On the Left Voice website, labor activist Cliff Willmeng said several others joined him in breaking the citywide curfew to confront the national guard troops at the labor meeting center.

Rank and file union members, community activists, and various union staff members assembled at the Labor Center Wednesday night and found more than 15 armored vehicles, and 50 National Guard troops had been given the keys to the central union facility. Workers from CWA, MNA, UBC and other locals informed the soldiers that union members support the communities harmed by police violence and racism and that the Labor Center was off limits to armed forces participating in repressing protests across the Twin Cities.  

The labor activists in the Pioneer Press account of the ugly scene made it clear where their loyalties lay, jeering as guard troops retreated from their temporary quarters in the building.

The National Guard then rolled out of the Labor Center on Wednesday evening, to chants of “Don’t come back!” and “Whose house? Our house!” and “Na-na-na-na, goodbye!” shouted by a dozen or more labor advocates.

The ousting took little more than an hour, and illustrated the widening gulf between the public safety measures championed by Democratic leaders such as Gov. Tim Walz, who have sworn to protect the Twin Cities from the unrest that caused upward of $700 million in damage nearly a year ago, and the civil rights concerns of social justice activists, including rank-and-file members of the labor movement.

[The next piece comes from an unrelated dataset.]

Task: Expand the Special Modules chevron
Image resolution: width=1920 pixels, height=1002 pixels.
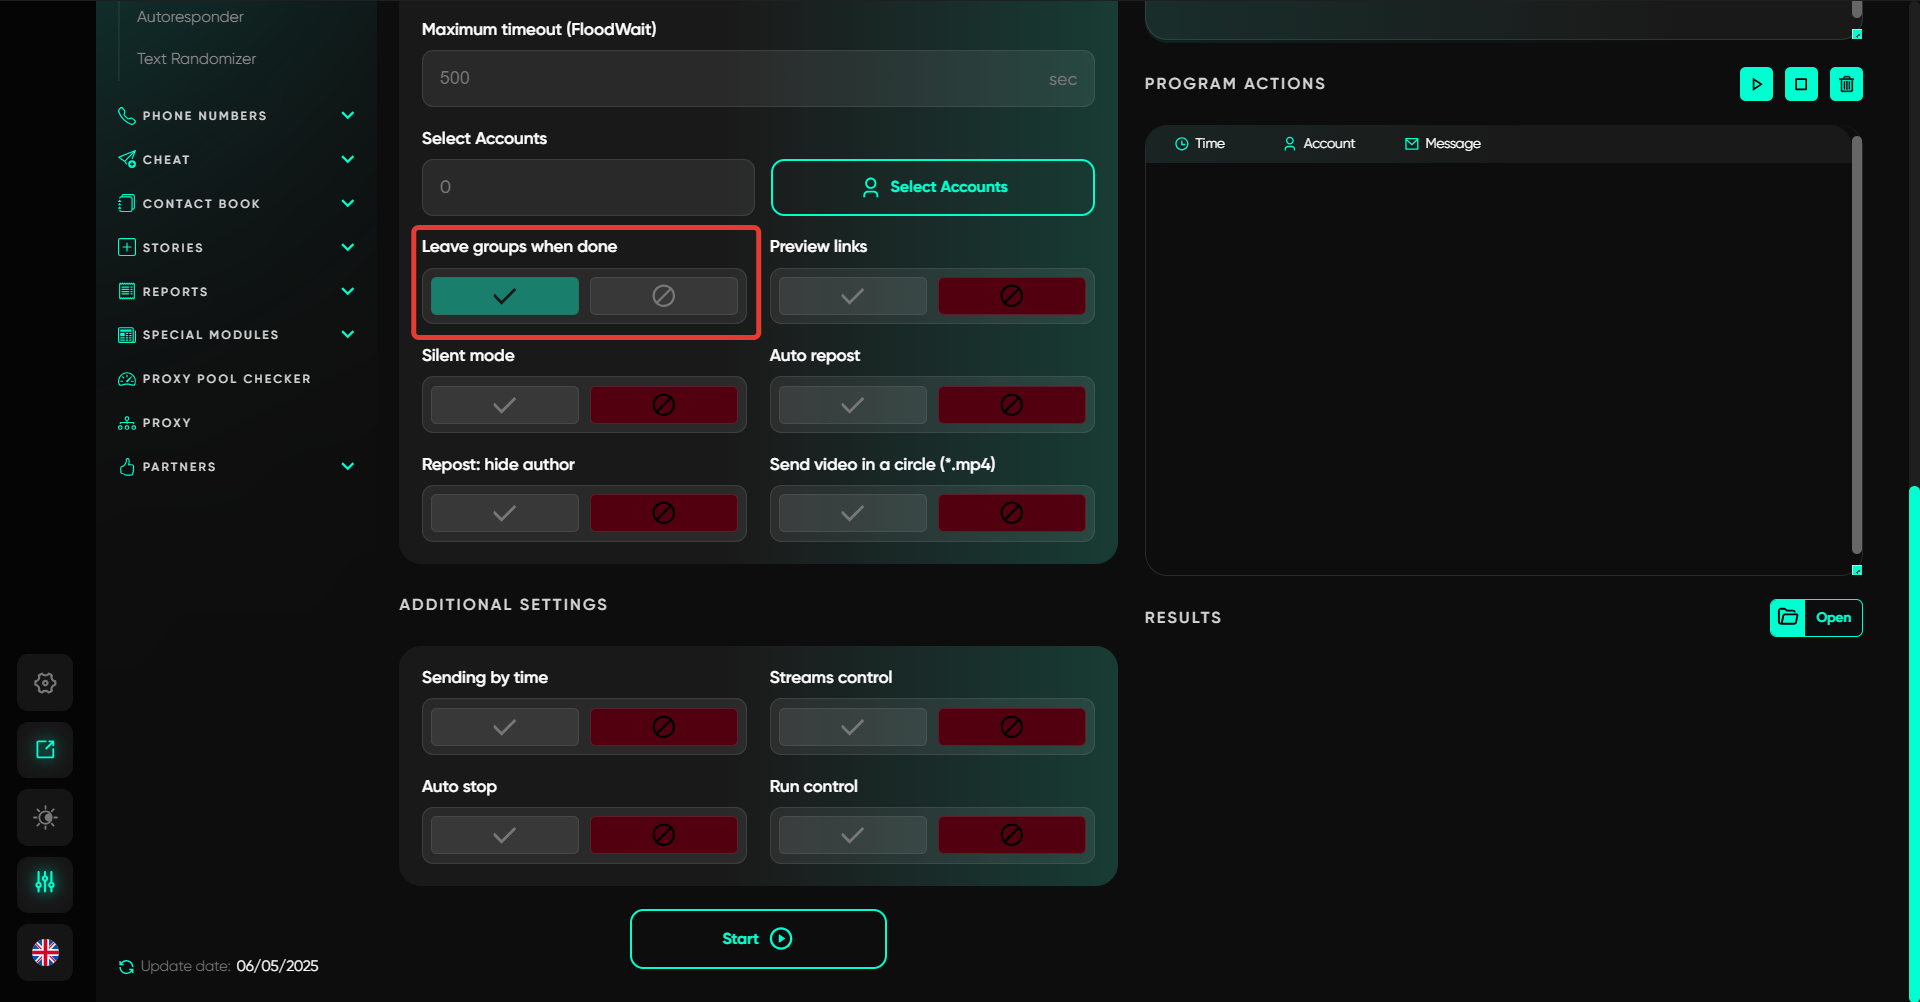Action: [x=347, y=335]
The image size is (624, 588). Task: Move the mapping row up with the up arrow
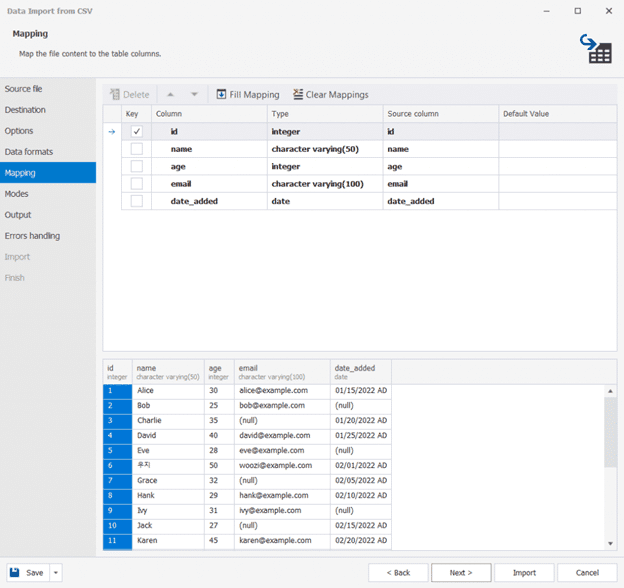[x=170, y=95]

“I was a little surprised at how fast it went,” said Kieran Knutson, president of the Communications Workers of America Minneapolis Local 7250, who arrived at the St. Paul Labor Center on Wednesday evening with staffers, rank-and-file members and executive board officers from eight different labor groups.

The Minnesota National Guard was widely credited with restoring order in the midst of looting, rioting and arson following the death of George Floyd in police custody last May, once Gov. Tim Walz deployed the necessary number of troops.

Though Walz later referred to guard members as “19 year olds who are cooks,” he joined House Minority Leader Kurt Daudt, R-Crown in condemning the labor activists’ treatment of the troops ejected from the St. Paul center.

“The treatment of our National Guardsmen stationed at the St. Paul Labor Center this week was nothing short of appalling,” said Daudt, in a written statement. “These are citizen soldiers who left their families and jobs this week to keep us safe. They deserve better than this.”

But radical labor activists like Willmeng have made it clear they’re just getting started.

The action of union members against the National Guard’s repression of the Black Lives Matter movement demonstrates that organized labor is a critical and powerful force and must side with working class people rising up against systemic racism, not on the side of police repression. The united force of working class people, organized and acting on our power, can not only turn the tide in specific protests; it could transform our world. That power has to be reclaimed and wielded by rank and file union members today. Once we do that, no politician, CEO or military in the world will be able to stop us.

The embarrassing incident exposes a fault line between factions in organized labor that continues to widen as leftist extremists take over the DFL.

In a Thursday evening Twitter post, Rep. Dave Lislegard, who represents an Iron Range district, said: “While I am a proud John F. Kennedy labor Democrat I’m not proud of and do not support the actions taken against the men and women in uniform who are serving us all. An apology is in order.”